I just bought the 90W Whelen setup on ebay from strobes-n-more (first ebay link posted above). They'll swap out the cables for 20-25 footers if needed (that's what I did I think it's +$1 per 20ft cable and +$2 per 25ft cable). Very fast shipping too.


----------



## show-n-go (Feb 5, 2009)

http://cgi.ebay.com/ws/eBayISAPI.dll?ViewItem&item=250539005069&ssPageName=STRK:MEWNX:IT

I just bought these 120watt. I'm installling them tom, I'll pst a video when i get done.

Got one set for 98 plus the $15 shipping and one set for $87 plus $15 shipping.
came with a switch and all.. I know there not whelen but i couldn't justify spending the extra money for no more then I'll use them in my area.


----------



## andyman0291 (Oct 18, 2008)

http://www.sirennet.com/hk6c.html

$189 plus shipping. cant beat it..


----------



## Deco (Nov 14, 2009)

http://www.strobesnmore.com/index.php?cPath=7
HIGHPOWERED GOODIES WITH REPUTATION


----------



## Dissociative (Feb 28, 2007)

SHOW......thats actually a STAR box....it's not that bad really....i dunno if i believe the 120 but it should be bright as heck if it is....

all in all for that money that is a GREAT buy.......it's not china garbage but is very much the same quality as the sho-me stuff above. For occasional non-commercial use it's just fine.


----------



## Dissociative (Feb 28, 2007)

see.....here it is....its a star 90....120 i donno..

http://www.strobesnmore.com/star-svp-90-watt-strobe-system-w-6-strobes-sale.html


----------



## Dissociative (Feb 28, 2007)

everyone pretty much beat me to the punch here on where to get the cheap stuff. 

Now some people get demos' and large quantities of police take outs that work just fine and cost a lot less. Always name brand WHELEN stuff.....usually the good stuff like the ISP line or the DOT line...not the entry level stuff. And when you buy the wires in 1000 foot rolls you can get pretty cheap on a set of 25' ers. Strobe tubes same story. 

Depends what you want, these deals listed are really great....i wish led woudl come down like this.


----------



## show-n-go (Feb 5, 2009)

Dissociative;906667 said:


> SHOW......thats actually a STAR box....it's not that bad really....i dunno if i believe the 120 but it should be bright as heck if it is....
> 
> all in all for that money that is a GREAT buy.......it's not china garbage but is very much the same quality as the sho-me stuff above. For occasional non-commercial use it's just fine.
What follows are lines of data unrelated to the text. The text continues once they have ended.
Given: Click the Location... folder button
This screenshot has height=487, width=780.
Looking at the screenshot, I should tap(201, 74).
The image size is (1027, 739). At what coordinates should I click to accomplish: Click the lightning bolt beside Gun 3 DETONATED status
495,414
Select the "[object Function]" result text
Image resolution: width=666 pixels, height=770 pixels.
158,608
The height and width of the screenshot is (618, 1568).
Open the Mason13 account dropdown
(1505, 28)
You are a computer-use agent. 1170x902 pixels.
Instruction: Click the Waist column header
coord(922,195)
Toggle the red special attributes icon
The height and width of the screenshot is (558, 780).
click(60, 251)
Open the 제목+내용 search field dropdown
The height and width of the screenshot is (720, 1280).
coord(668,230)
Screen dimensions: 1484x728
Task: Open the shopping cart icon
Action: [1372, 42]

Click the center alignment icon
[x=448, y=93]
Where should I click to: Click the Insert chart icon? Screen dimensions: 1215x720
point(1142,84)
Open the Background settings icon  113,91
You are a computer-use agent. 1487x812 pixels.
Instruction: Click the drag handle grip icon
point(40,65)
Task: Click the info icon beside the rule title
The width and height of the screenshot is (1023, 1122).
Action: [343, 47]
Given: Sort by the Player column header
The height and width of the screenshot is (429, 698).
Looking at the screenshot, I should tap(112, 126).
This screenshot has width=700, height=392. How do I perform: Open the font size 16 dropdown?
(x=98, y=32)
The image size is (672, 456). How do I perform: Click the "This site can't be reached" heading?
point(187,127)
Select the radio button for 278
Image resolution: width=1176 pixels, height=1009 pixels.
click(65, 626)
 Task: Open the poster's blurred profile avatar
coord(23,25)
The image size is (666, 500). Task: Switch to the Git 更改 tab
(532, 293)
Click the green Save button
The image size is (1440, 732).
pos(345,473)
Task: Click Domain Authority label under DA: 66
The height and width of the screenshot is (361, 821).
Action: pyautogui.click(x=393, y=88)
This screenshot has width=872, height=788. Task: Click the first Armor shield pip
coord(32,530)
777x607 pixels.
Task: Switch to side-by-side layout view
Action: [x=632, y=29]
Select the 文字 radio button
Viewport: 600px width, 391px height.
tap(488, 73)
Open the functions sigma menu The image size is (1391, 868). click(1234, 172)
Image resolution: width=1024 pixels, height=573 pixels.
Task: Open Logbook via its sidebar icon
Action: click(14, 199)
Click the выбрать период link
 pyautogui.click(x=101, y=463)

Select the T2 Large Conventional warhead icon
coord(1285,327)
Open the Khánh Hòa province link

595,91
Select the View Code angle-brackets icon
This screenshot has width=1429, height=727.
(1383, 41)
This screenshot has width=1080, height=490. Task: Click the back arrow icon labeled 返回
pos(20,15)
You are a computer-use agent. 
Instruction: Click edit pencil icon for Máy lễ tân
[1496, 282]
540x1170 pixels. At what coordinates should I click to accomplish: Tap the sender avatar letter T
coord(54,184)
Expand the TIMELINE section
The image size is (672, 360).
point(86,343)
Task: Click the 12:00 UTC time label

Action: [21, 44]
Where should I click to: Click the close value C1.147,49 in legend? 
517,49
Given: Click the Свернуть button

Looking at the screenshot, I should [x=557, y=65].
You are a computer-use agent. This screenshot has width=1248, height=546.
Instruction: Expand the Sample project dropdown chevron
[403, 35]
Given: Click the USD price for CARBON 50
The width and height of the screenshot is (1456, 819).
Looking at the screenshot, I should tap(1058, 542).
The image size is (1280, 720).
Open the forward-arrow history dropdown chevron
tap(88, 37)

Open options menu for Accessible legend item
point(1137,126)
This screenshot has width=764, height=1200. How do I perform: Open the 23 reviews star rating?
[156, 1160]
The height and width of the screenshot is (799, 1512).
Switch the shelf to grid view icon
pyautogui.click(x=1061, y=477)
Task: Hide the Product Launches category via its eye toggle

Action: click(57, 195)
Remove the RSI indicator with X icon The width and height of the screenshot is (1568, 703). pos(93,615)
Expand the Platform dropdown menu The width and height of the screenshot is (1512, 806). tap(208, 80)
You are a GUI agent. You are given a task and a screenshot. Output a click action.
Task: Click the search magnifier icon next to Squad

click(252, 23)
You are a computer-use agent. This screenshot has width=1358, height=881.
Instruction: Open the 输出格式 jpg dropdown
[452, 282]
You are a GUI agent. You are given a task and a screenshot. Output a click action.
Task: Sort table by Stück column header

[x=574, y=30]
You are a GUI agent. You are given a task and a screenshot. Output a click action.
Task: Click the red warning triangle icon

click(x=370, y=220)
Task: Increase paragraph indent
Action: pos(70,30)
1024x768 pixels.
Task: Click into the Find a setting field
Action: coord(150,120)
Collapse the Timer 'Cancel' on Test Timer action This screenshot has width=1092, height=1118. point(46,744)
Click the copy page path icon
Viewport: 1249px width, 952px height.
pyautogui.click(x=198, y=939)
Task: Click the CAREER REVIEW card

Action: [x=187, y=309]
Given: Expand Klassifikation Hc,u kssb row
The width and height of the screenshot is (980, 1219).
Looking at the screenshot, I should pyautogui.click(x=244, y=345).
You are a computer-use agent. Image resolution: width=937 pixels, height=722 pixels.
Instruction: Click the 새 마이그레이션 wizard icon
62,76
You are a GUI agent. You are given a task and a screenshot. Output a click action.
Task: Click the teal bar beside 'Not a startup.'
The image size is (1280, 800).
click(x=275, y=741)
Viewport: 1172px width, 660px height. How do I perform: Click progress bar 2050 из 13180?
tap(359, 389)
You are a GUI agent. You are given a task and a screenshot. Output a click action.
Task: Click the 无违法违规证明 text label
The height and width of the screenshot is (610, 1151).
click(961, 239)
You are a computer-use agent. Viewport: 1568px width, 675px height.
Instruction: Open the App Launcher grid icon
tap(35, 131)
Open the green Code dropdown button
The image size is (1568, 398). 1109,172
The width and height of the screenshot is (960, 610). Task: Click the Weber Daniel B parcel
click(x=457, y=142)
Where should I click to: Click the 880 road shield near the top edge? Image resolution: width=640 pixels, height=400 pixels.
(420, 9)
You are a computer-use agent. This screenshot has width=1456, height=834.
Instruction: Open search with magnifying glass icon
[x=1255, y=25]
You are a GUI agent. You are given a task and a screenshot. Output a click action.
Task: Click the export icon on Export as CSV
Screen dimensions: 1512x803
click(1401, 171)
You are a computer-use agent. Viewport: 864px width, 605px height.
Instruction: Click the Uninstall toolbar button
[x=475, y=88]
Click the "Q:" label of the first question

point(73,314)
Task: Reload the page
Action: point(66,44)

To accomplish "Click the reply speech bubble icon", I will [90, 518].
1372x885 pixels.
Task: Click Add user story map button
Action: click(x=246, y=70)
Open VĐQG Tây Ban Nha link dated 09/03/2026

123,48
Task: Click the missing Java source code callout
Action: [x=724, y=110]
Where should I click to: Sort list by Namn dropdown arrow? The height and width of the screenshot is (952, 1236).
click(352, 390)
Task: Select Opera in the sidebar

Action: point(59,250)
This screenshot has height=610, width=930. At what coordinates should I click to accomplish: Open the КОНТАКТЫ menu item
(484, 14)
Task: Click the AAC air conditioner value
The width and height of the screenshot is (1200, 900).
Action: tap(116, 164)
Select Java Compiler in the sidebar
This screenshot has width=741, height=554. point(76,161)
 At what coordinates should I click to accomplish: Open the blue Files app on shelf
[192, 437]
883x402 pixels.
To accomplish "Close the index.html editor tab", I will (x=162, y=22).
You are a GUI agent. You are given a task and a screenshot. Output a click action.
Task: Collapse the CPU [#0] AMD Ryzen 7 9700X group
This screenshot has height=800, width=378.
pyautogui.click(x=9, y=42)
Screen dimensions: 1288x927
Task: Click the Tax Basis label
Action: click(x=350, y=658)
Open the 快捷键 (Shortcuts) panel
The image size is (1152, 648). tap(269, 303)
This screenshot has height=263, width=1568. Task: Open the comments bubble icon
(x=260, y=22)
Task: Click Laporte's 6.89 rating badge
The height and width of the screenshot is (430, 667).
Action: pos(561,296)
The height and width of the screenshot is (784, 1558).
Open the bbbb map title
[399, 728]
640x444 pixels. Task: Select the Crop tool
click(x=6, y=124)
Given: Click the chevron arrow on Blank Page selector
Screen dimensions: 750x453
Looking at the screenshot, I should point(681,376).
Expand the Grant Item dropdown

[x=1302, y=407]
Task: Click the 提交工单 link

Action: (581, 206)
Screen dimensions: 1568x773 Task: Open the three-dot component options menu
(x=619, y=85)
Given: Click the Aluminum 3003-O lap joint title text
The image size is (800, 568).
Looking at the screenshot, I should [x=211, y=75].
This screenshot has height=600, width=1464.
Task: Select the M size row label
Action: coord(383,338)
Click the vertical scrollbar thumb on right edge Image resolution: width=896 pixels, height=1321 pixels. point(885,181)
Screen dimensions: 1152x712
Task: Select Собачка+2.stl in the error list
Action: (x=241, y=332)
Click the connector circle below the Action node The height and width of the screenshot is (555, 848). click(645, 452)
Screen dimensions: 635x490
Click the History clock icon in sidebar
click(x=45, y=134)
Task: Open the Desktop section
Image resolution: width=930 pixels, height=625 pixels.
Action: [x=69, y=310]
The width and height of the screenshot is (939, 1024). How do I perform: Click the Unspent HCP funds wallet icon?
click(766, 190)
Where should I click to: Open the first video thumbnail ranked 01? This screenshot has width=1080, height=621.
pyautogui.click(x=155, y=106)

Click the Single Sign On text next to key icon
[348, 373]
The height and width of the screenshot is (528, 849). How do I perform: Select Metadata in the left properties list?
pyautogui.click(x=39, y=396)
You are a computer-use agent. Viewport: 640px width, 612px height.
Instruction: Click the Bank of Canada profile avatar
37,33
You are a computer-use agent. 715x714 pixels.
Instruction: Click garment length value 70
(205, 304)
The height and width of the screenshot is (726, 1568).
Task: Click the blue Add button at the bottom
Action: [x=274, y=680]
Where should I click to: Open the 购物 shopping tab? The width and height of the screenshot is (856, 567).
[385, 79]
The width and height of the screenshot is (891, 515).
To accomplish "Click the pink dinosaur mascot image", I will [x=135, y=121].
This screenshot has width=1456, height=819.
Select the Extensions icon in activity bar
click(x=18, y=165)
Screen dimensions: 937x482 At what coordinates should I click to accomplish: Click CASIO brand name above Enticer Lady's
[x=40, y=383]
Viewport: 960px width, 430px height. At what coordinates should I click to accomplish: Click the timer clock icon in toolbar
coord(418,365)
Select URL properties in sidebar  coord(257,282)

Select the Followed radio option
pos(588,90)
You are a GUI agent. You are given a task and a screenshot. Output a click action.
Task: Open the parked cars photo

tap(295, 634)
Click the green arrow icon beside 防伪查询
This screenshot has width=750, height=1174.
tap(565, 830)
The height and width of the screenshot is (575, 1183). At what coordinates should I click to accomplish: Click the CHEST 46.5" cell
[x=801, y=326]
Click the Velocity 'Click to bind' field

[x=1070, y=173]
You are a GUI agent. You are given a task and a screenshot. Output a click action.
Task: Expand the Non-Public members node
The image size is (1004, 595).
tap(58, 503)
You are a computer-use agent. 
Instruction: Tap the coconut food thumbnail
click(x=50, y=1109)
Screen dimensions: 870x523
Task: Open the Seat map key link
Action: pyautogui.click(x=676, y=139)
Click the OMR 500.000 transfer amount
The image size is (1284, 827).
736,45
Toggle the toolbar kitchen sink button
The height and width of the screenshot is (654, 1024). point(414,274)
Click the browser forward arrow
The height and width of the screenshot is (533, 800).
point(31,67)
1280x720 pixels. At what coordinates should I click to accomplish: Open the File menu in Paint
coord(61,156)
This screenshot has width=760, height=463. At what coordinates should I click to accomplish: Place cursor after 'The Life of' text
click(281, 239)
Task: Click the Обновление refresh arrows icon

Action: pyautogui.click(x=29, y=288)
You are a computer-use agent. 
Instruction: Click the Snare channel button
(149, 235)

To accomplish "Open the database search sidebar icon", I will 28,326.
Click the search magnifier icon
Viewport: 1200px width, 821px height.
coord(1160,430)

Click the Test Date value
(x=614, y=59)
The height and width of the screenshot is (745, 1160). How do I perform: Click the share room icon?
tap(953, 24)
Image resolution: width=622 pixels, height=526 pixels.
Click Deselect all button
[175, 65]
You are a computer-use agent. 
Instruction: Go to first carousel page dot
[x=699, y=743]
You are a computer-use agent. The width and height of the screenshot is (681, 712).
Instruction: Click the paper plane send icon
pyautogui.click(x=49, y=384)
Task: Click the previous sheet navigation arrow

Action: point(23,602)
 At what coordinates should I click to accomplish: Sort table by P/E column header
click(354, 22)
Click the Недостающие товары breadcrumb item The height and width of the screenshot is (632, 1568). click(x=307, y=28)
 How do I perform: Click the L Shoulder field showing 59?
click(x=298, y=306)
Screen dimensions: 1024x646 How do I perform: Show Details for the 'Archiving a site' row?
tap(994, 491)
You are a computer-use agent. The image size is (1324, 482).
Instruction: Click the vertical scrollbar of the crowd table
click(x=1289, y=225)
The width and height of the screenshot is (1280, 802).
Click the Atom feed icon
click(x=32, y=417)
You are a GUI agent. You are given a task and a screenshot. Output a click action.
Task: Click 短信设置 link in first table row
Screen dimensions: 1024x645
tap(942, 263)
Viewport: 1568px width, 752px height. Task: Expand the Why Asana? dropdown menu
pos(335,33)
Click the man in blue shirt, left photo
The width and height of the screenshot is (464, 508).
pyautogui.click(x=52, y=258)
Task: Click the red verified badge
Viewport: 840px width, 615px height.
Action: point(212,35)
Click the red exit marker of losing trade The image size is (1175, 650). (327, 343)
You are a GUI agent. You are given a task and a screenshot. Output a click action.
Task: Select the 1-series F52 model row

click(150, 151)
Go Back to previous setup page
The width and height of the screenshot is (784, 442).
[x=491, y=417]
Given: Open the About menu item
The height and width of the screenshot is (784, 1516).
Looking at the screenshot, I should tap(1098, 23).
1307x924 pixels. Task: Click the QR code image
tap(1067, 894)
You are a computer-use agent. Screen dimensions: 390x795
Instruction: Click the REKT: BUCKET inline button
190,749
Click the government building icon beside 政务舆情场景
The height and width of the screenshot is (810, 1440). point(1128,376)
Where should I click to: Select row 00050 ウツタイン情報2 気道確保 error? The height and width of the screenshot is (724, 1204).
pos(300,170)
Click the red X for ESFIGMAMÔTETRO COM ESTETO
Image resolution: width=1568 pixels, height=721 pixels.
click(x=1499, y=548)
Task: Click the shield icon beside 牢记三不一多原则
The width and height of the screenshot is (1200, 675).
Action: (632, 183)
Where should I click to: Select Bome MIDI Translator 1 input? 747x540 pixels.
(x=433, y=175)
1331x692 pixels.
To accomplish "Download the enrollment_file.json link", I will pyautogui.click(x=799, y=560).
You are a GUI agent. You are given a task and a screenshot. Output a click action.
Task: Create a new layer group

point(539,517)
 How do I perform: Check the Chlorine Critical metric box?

Cool, i did better than i thought then.. I'll post a video when i get them in tues.


----------



## T&M SnowMan (Sep 29, 2008)

Dissociative;906682 said:


> everyone pretty much beat me to the punch here on where to get the cheap stuff.
> 
> Now some people get demos' and large quantities of police take outs that work just fine and cost a lot less. Always name brand WHELEN stuff.....usually the good stuff like the ISP line or the DOT line...not the entry level stuff. And when you buy the wires in 1000 foot rolls you can get pretty cheap on a set of 25' ers. Strobe tubes same story.
> 
> Depends what you want, these deals listed are really great....i wish led woudl come down like this.


so is it worth buying the Whelen Competitor series 90watt kit from strobesnmore? Costs about $215 if I throw in the better of two switches after S&H....

Also, sounds like Star is a decent brand to get?...My application is this, going on my personal 2006 F250, not a commercial vehicle, I plow alot of residential and also light commercial parking lots occasionally. We have some narrow winding roads out here and I dont want some a$$ to stuff their car into the back of my truck while I am cleaning up at the end of a driveway, I know it wont stop it, but will hopefully bring a good amount of attention to the people on the roads...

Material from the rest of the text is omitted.